事前の情報不足もあって、若干の不安と共にカルディナで走ったロシア大陸。
1日あたり悪路を1000km以上走行するようなハードな毎日の連続だったが、ロシア西端に位置するサンクトペテルブルクに至り、ようやくひと息つくことができた。このロシア第二の都市は、帝政ロシア時代の首都であり、そしてまたロシア革命勃発の地でもある。18、19世紀の建造物が美しく立ち並ぶ、その歴史的な街並みを満喫した。
文:金子浩久/写真:田丸瑞穂
※本連載は2003〜2004年までMotor Magazine誌に掲載された連載の再録です。当時の雰囲気をお楽しみください。

翌朝、案の定、僕らは二日酔いだった。アレクセイさんは、起きてこない。他の部屋に泊まっていたフランス人の若い男ふたりがチェックアウトしていく。

ここの経営者のオバちゃんは、60歳代後半のロシア人。日本の西野式という体操をやっているので健康だとロシア語で説明してくれる。共同のキッチンで、備え付けの紅茶を沸かし、卵を茹で、トーストを焼いて朝食を摂る。

本日の予定は、僕はいつも通りデジタル画像と日記を東京へ送信。田丸&アレクセイのふたりはエルミタージュ美術館を見学に行くと言う。

デイパックにノートとiBookを詰め込み、ネフスキー通り沿いに大きな看板を出していた「Cafe Max」というインターネットカフェにまず出掛けてみた。
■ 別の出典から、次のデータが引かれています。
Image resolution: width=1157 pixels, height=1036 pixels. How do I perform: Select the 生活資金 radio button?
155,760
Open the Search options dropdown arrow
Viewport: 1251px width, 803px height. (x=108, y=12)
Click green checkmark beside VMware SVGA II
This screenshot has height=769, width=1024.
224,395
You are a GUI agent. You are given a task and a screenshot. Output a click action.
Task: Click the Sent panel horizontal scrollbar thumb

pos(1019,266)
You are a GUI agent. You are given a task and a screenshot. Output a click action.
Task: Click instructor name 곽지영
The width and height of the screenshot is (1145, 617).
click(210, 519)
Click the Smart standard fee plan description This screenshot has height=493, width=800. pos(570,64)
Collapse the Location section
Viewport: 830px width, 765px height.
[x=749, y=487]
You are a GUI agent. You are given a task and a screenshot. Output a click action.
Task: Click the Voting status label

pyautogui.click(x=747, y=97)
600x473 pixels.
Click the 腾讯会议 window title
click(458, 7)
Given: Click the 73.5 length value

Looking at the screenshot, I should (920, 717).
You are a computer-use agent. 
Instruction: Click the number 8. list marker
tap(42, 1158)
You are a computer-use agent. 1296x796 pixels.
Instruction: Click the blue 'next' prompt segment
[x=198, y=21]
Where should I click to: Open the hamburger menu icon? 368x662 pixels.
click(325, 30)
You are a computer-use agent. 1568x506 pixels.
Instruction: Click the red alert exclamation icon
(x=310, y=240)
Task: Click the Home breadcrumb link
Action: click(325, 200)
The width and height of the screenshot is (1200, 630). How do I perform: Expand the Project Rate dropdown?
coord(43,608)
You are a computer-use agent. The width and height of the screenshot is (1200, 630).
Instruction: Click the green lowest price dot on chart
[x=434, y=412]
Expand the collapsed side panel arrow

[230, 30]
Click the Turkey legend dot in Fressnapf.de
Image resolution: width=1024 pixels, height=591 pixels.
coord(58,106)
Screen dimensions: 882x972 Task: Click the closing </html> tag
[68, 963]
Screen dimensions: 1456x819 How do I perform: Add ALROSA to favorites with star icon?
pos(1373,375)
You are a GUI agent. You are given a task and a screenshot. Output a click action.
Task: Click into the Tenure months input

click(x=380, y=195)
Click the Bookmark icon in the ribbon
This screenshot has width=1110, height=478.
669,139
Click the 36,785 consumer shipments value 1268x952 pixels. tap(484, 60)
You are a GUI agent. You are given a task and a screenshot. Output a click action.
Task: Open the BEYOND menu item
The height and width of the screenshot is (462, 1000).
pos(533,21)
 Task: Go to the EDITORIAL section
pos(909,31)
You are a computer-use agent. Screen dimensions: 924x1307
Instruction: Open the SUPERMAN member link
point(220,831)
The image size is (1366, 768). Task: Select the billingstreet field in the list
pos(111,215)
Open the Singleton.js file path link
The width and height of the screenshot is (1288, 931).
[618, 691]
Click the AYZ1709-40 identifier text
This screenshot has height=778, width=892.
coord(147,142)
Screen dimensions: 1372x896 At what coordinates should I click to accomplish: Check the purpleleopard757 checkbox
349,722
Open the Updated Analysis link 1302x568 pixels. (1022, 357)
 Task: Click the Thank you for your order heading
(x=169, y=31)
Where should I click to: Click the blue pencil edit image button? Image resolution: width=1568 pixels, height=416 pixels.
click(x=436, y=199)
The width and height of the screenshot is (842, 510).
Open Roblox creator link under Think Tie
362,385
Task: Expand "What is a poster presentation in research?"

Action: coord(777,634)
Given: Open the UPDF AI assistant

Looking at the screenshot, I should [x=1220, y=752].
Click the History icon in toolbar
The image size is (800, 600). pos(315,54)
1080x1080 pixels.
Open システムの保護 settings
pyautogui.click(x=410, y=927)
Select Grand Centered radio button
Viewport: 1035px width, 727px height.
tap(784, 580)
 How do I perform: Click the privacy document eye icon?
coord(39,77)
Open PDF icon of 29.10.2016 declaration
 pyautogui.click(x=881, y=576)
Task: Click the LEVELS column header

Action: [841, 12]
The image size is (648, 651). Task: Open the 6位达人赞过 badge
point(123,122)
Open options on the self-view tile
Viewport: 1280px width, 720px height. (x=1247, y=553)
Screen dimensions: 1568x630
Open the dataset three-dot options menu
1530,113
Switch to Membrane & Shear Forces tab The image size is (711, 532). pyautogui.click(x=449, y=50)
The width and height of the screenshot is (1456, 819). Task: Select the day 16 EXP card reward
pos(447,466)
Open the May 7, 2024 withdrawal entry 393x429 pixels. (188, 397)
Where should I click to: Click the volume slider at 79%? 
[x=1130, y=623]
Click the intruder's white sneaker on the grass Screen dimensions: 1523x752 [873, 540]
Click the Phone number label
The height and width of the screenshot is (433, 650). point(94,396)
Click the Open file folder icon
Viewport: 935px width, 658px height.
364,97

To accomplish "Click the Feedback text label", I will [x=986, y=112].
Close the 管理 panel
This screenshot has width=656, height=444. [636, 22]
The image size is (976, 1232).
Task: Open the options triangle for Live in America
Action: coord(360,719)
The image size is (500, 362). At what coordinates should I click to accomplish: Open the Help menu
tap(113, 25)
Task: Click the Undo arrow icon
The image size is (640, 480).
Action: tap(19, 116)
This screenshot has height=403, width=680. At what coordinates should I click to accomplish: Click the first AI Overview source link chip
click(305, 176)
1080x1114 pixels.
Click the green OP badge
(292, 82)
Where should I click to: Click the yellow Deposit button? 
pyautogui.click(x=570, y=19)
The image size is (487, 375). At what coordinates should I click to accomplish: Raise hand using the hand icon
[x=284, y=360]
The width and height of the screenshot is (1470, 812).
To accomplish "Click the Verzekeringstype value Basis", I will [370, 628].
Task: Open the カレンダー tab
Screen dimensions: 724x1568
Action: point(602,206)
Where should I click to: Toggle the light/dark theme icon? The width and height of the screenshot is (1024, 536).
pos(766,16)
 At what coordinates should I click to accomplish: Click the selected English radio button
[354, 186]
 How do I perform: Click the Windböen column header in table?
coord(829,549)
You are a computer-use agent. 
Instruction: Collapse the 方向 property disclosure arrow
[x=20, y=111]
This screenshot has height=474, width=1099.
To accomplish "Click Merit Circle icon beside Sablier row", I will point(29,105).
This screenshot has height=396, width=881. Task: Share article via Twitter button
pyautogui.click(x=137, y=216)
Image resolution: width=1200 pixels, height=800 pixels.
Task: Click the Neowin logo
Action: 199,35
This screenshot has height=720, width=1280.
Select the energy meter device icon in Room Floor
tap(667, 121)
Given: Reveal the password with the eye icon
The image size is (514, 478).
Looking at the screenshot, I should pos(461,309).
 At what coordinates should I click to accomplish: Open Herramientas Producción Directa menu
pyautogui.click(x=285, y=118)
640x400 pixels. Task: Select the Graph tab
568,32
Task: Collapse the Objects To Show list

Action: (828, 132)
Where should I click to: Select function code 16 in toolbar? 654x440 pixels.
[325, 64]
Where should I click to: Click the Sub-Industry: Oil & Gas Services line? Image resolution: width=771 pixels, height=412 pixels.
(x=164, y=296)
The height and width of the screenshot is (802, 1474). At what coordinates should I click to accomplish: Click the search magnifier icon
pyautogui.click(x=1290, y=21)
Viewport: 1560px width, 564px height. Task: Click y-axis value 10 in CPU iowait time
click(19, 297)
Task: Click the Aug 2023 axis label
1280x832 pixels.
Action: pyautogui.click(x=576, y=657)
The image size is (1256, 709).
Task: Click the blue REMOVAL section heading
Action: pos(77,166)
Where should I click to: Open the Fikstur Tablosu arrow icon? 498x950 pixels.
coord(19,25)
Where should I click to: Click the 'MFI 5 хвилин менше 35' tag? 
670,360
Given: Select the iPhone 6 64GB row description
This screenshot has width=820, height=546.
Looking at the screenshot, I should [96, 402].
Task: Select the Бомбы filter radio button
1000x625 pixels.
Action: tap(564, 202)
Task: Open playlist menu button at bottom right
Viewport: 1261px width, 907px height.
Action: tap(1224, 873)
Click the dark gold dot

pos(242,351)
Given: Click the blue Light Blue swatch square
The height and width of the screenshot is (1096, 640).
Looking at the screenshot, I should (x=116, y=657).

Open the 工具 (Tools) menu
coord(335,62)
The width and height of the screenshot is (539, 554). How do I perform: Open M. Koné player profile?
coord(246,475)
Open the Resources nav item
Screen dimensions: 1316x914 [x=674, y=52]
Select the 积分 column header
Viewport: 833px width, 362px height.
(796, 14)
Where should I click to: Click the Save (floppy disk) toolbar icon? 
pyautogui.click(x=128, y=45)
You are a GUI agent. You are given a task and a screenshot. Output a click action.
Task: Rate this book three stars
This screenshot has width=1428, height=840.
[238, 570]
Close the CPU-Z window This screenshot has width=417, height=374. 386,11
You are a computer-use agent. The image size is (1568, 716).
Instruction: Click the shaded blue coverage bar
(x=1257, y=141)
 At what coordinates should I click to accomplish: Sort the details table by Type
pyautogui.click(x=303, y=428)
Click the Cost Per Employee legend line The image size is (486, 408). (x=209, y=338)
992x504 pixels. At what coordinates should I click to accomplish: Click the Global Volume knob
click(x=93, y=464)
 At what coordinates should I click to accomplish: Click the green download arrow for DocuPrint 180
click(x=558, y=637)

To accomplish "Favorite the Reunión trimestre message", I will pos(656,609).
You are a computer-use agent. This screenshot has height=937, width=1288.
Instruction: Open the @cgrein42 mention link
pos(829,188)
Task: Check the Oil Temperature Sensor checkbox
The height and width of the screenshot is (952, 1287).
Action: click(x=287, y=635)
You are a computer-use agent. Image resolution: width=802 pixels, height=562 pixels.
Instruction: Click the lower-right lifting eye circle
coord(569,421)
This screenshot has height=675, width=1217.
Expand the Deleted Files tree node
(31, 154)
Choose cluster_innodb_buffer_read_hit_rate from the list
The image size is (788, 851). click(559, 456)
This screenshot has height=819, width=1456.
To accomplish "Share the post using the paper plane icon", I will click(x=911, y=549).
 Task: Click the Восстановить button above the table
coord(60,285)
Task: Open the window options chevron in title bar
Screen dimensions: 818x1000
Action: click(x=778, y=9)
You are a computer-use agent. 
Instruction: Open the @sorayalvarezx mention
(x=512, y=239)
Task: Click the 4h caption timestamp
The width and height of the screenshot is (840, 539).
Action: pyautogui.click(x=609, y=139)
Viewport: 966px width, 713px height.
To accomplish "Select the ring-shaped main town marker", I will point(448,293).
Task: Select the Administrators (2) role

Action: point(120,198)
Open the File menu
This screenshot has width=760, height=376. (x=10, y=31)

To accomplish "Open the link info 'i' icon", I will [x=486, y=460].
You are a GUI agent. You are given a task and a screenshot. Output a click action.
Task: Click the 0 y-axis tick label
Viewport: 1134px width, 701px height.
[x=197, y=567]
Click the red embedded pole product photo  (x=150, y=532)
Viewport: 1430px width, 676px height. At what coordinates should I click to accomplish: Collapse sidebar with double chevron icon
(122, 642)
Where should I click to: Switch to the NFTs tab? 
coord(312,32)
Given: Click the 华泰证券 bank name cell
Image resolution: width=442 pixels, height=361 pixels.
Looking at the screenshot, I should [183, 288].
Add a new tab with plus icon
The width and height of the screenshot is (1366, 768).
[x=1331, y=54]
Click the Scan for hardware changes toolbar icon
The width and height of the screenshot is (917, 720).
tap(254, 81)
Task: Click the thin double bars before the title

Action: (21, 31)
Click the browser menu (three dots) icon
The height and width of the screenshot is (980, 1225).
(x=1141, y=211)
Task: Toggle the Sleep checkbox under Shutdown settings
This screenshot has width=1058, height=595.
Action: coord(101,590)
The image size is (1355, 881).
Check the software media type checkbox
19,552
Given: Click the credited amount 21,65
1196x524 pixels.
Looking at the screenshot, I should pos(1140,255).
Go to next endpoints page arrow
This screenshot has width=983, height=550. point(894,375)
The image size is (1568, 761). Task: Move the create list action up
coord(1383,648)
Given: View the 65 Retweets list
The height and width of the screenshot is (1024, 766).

ビルの広いワンフロアを改装し、100台以上のパソコンが整然と並んでいる。談笑用のソファやテーブルも併設され、カウンターで買った飲み物とケーキで一服付けている若者も多い。インテリアは清潔で、デザインセンスも十分に現代的だ。東京やニューヨークのインターネットカフェと違うところがどこにもない。

客も、あか抜けている。電源コンセントに近い席が空いたら、すぐに座ろうと構えていたら、そのテーブルにたむろしていた女子高校生風の3人組が、なかなかどいてくれない。

観察していると、少し離れたテーブルの男の子のグループと近付きたいのだが、向こうが気付いてくれない様子だ。

彼女たちの出で立ちが、西ヨーロッパや日本の都市の女子高生のようだった。ヒップハングのジーンズにバーバリー・ブルーレーベルの新作シャツを合わせ、プラダのバッグから携帯電話を取り出している。メイクだって、ばっちり決まっている。親に相当の収入があって、小さな頃からこうやって街で遊んでいない限りできない格好だろう。

ウラル以東の、夜な夜な村の広場にモゾモゾ集まってきていた、ジャージ姿の娘たちとは全然違う。消費経済の発展具合の違いが、こうまで風俗を変えるとは。これに較べれば、日本なんて北海道から沖縄までノッペラボウの国だ。

結局、インターネットカフェでは自分のiBookでアクセスすることはできなかった。店のコンピュータに接続されているLANコードを引き抜き、自分のにつないでも反応しない。ここでも、マッキントッシュは駄目なのだ。

仕方がないので、hotmailに転送しておいたメールチェックだけで済ます。旅の様子を訊ねるメールが知人から届いており、うれしい。

ネフスキー通り斜め前の、狭く、だいぶくたびれたインターネットカフェに上がっていってみたが、ここは門前払いだった。自分のパソコンを接続してはいけないという。ロシア流にぶっきらぼうに断られたが、向かいのピザハットに入り、ランチを摂って、気分を変える。

この街にはマクドナルドを始め、資本主義の権化のようなファーストフードチェーンがたくさん進出している。ひとりで昼飯を摂るのに困ることは全くない。ピザハットを出て、もう一軒のインターネットカフェも同じように断られた後に、解決策を思い付いた。